DENN/MADD preferentially interacts with the inactive (TN) Rab mutants. Interaction of DENN/MADD with QL and TN mutants of the identified Rabs via coimmunoprecipitation. HEK-293T cells were cotransfected with FLAG-DENN/MADD and GFP alone (control/ctrl) or GFP-Rab QL/TN. At 24 h post-transfection, cells were lysed and incubated with FLAG antibody. Bound proteins were identified through immunoblotting using either an anti-GFP antibody to identify active/inactive Rabs or an anti-FLAG antibody that recognizes DENN/MADD. Five percent of the lysate used for coimmunoprecipitation was loaded as starting material (SM). DENN, differentially expressed in normal and neoplastic cells domain; HEK-293, human embryonic kidney 293 cell line; MADD, mitogen-activated protein kinase–activating death domain.

Figure 4

Cell-based assay reveals disruption of Rab GTPase recruitment because of the mutation in the conserved catalytic residue of DENN/MADD’s DENN domain. HeLa cells were cotransfected with mito-DENN/MADD (A) or mito-scarlet DENN/MADD P372L (B) and GFP Rabs. Scale bars represent 10 μm. C, quantification of Rab GTPase colocalization with mito-mScarlet-DENN/MADD and mito-scarlet DENN/MADD P372L using Pearson's correlation coefficient measuring cells from three independent experiments (n = 25) per condition; means ± SEM; unpaired t test (for Rab3A, Rab8B, and Rab15), Welch's t test (for Rab3C, Rab3D, Rab27B, and Rab37) and Mann–Whitney U test (for Rab3B and Rab26); ∗∗∗∗p < 0.001. DENN, differentially expressed in normal and neoplastic cells domain; MADD, mitogen-activated protein kinase–activating death domain.

Figure 5

Cell-based assay reveals disruption of Rab GTPase recruitment because of the mutation in the unconserved residue of DENN/MADD’s DENN domain.

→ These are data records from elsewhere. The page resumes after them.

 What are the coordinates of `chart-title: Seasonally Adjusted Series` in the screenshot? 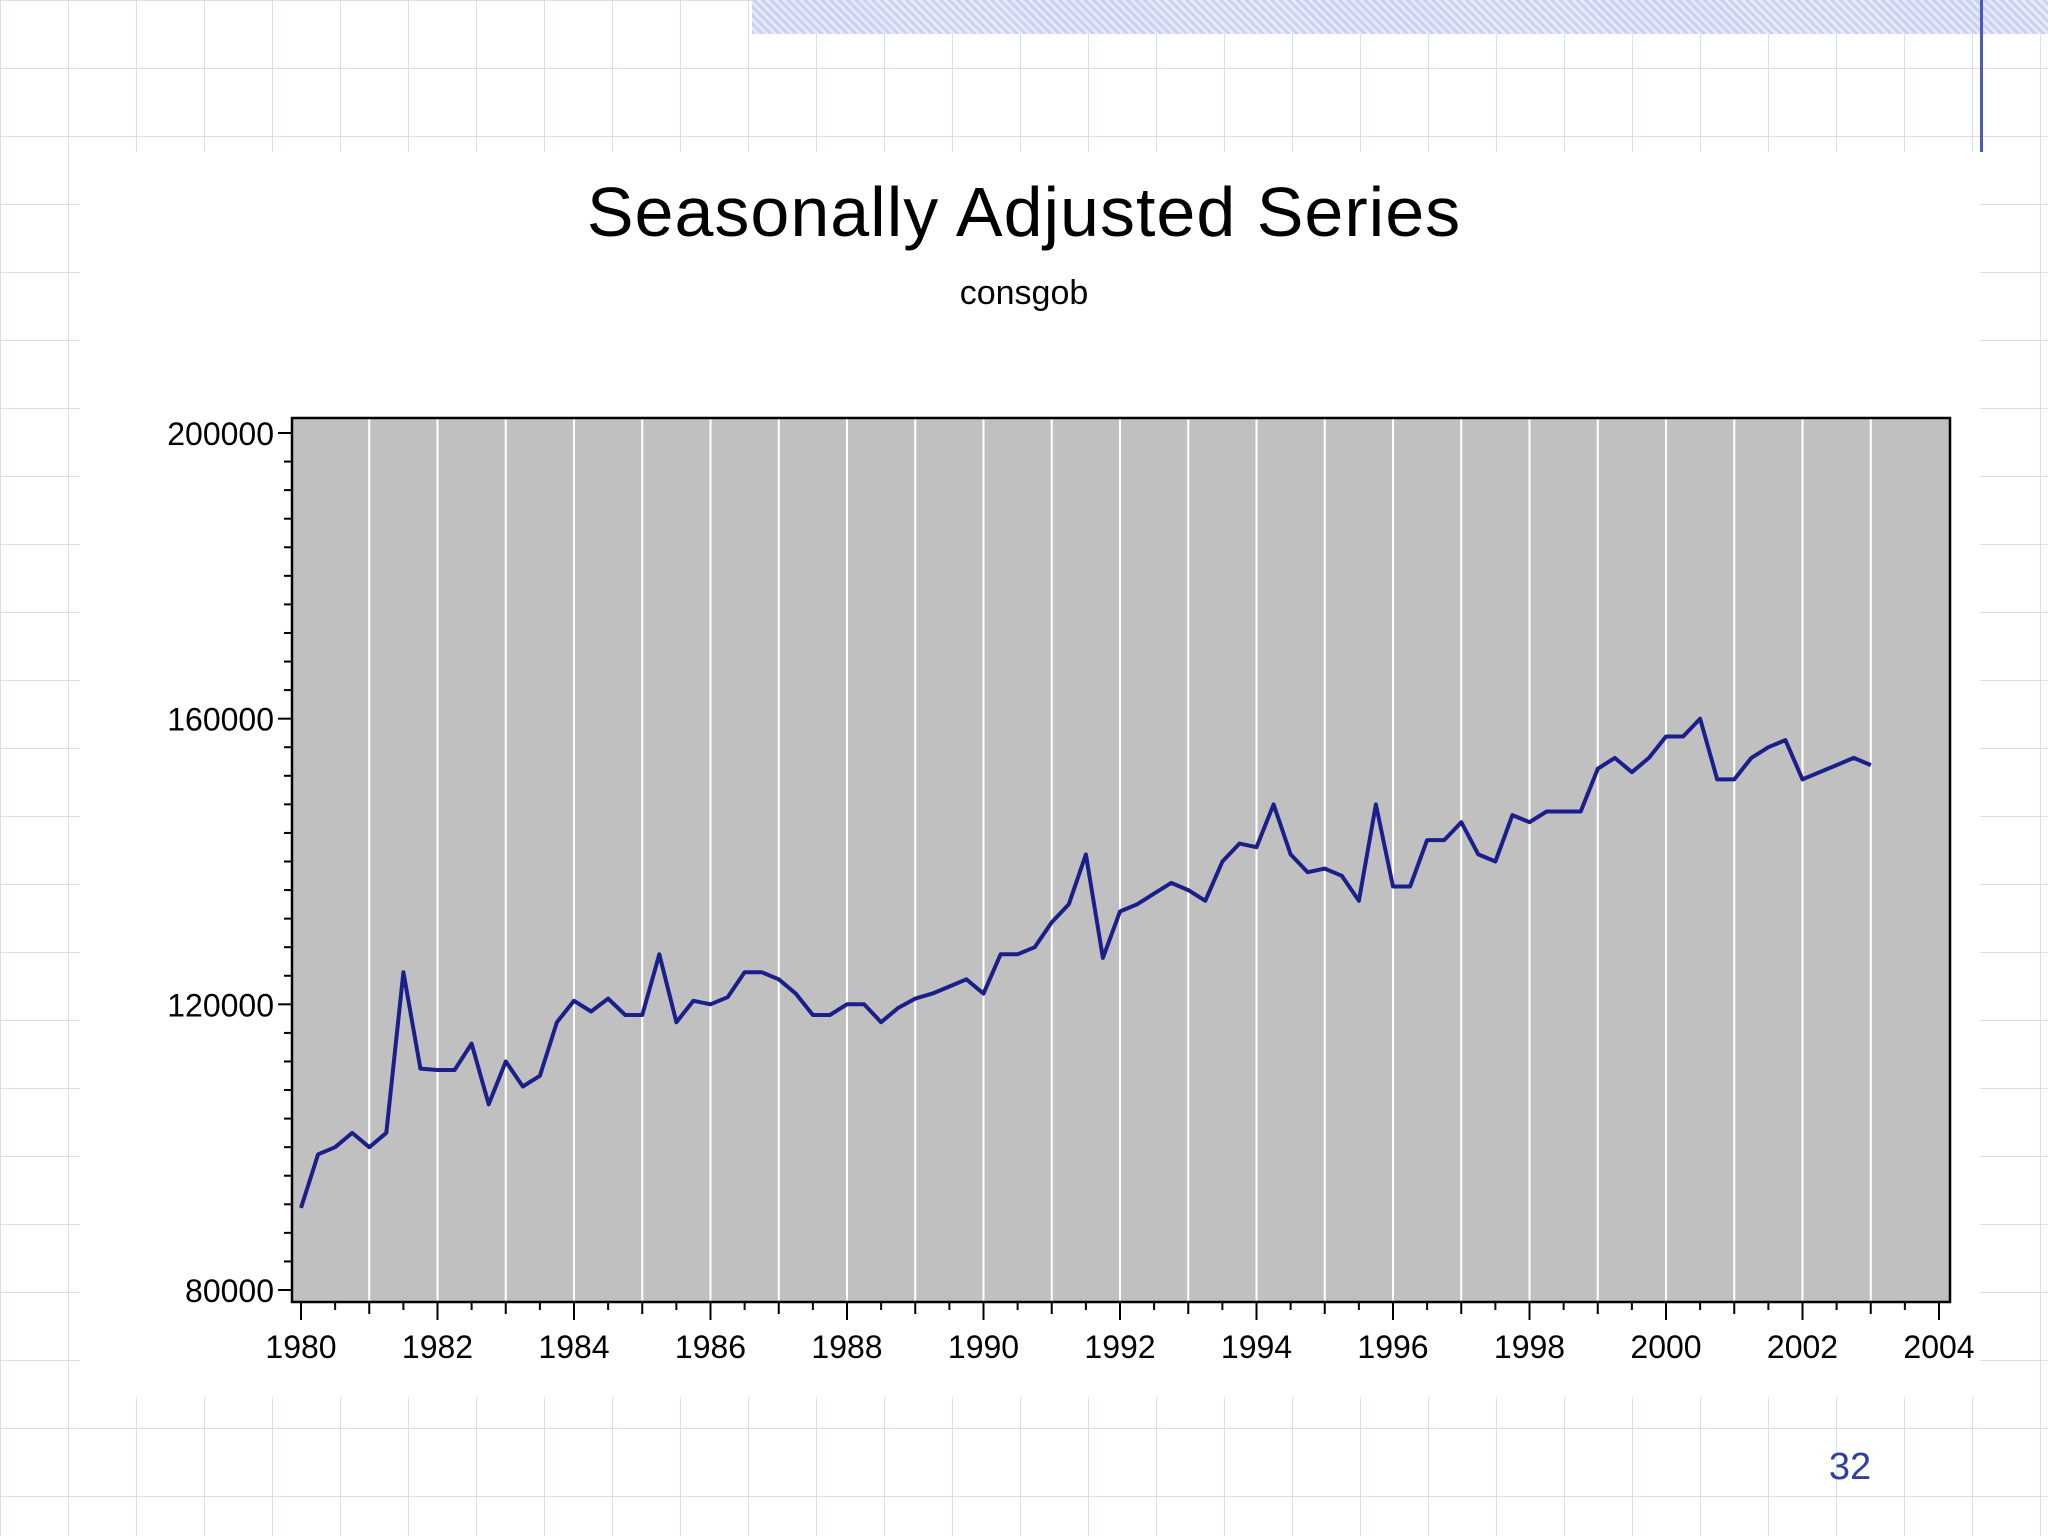 It's located at (1024, 212).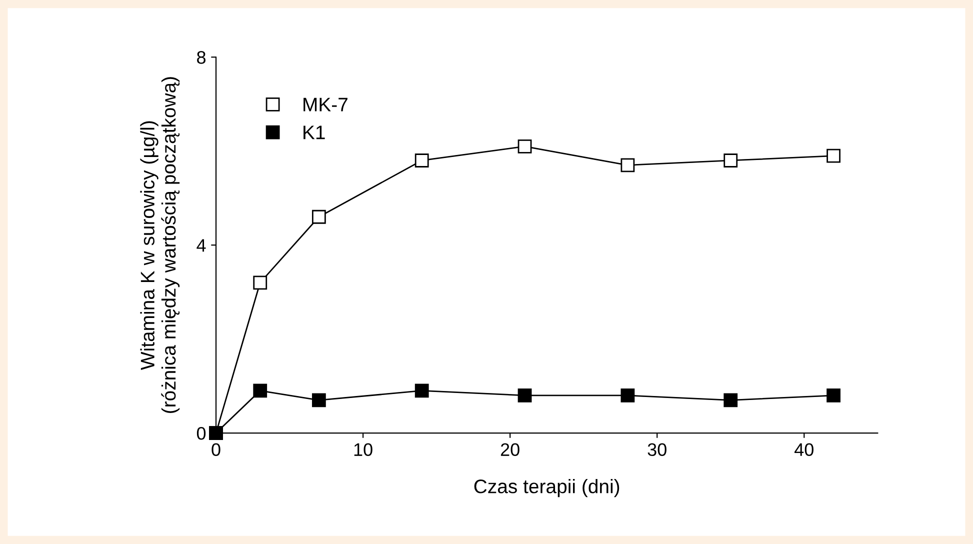 The height and width of the screenshot is (544, 973). What do you see at coordinates (547, 488) in the screenshot?
I see `x-axis-title: Czas terapii (dni)` at bounding box center [547, 488].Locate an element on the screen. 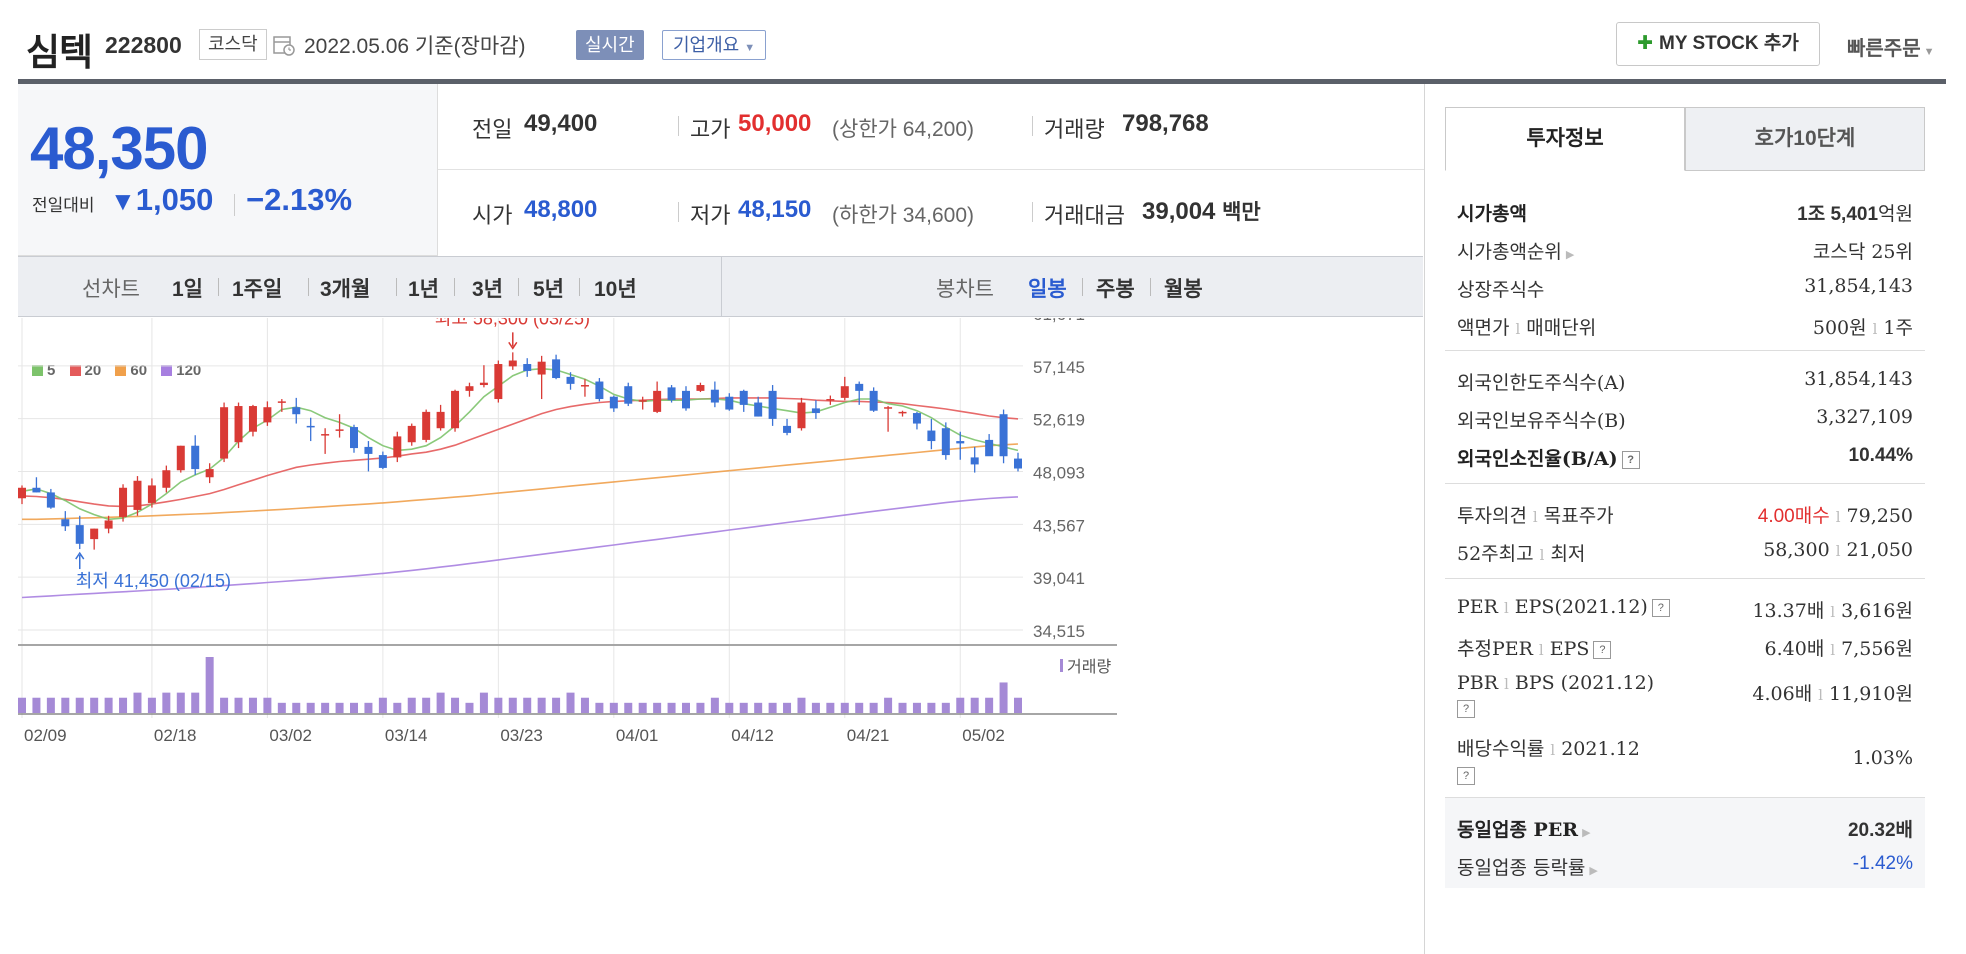  y-tick-label: 48,093 is located at coordinates (1059, 474).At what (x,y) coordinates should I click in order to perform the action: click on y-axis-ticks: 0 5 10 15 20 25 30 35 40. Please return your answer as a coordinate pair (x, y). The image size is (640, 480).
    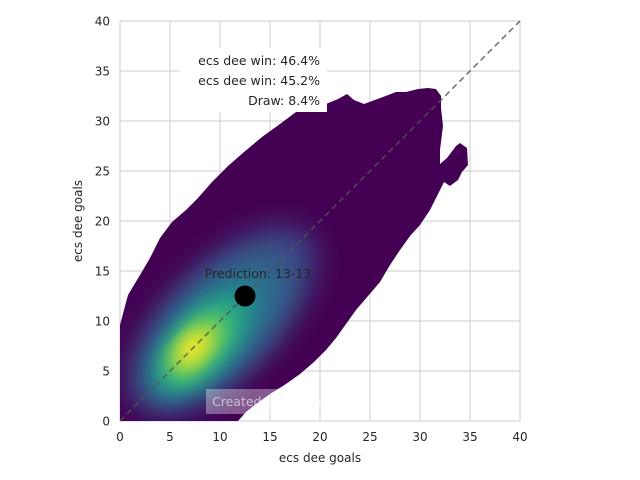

HeLa cells were cotransfected with mito-mScarlet DENN/MADD (A) or mito-mScarlet DENN/MADD L346P (B) and GFP Rabs. Scale bars represent 10 μm. C, quantification of Rab GTPase colocalization with mito-mScarlet-DENN/MADD and mito-mScarlet DENN/MADD L346P using PCC measuring cells from three independent experiments (n = 25) per condition; means ± SEM; unpaired t test (for Rab3D, Rab8B, and Rab27B), Welch's t test (for Rab3A, Rab15, and Rab37) and Mann–Whitney U test (for Rab3B, Rab3C, and Rab26); ∗∗∗∗p < 0.001. DENN, differentially expressed in normal and neoplastic cells domain; MADD, mitogen-activated protein kinase–activating death domain; PCC, Pearson's correlation coefficient.

Figure 6

Structural analysis of DENN/MADD in complex with Rab GTPases.A, structural model of DENN/MADD in complex with Rab3C bound to GDP–Mg²⁺ generated by AlphaFold 3. The side chains of Leu346 and Pro372 are shown as spheres. B, modeling of the P372L mutation. C, modeling of the L346P mutation. D, superposition of Rab3A, Rab3B, Rab3C, and Rab3D bound to GDP-Mg²⁺ in complex with DENN/MADD. E, superposition of Rab8B, Rab15, Rab26, Rab27, and Rab37 bound to GDP–Mg²⁺ in complex with DENN/MADD. DENN, differentially expressed in normal and neoplastic cells domain; MADD, mitogen-activated protein kinase–activating death domain.